Exercise details = Would you please copy each line of the listing that mentions "will"?

┌─ Data extract

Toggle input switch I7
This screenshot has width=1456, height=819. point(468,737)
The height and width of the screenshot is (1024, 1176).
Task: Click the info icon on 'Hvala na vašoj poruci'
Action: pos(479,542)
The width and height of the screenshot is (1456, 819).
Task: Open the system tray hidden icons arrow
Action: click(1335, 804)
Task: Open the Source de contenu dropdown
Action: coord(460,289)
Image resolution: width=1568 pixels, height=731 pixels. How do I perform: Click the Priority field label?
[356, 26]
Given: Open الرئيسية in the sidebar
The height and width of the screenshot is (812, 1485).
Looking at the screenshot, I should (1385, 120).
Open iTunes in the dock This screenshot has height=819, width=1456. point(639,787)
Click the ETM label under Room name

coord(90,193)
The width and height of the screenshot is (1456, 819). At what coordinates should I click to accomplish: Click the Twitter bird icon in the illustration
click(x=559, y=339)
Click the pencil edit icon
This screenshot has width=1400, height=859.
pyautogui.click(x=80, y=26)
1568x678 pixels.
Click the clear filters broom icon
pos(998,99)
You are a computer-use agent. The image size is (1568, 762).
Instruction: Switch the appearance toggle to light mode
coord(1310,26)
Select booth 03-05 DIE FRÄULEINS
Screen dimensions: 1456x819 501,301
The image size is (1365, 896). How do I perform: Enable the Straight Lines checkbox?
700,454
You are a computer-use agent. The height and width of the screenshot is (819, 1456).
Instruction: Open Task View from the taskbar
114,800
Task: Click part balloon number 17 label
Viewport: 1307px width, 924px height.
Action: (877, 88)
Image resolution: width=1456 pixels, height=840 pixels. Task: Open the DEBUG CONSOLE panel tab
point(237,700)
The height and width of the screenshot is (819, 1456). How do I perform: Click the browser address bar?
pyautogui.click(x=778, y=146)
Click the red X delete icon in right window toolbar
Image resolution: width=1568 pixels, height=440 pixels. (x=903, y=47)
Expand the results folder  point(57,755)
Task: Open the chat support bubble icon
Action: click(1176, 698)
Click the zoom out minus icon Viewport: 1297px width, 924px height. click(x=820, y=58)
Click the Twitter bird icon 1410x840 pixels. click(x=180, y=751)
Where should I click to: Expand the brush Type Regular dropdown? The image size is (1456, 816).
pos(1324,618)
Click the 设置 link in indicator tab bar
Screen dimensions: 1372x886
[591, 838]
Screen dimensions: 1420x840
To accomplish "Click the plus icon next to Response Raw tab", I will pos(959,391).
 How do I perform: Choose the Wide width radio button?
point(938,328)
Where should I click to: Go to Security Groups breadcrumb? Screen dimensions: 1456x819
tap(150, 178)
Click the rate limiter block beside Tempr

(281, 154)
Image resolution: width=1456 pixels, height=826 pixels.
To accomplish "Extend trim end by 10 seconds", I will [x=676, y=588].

└─

Written reply =
To accomplish "Click the plus icon next to Response Raw tab", I will pos(959,391).
To accomplish "Extend trim end by 10 seconds", I will [x=676, y=588].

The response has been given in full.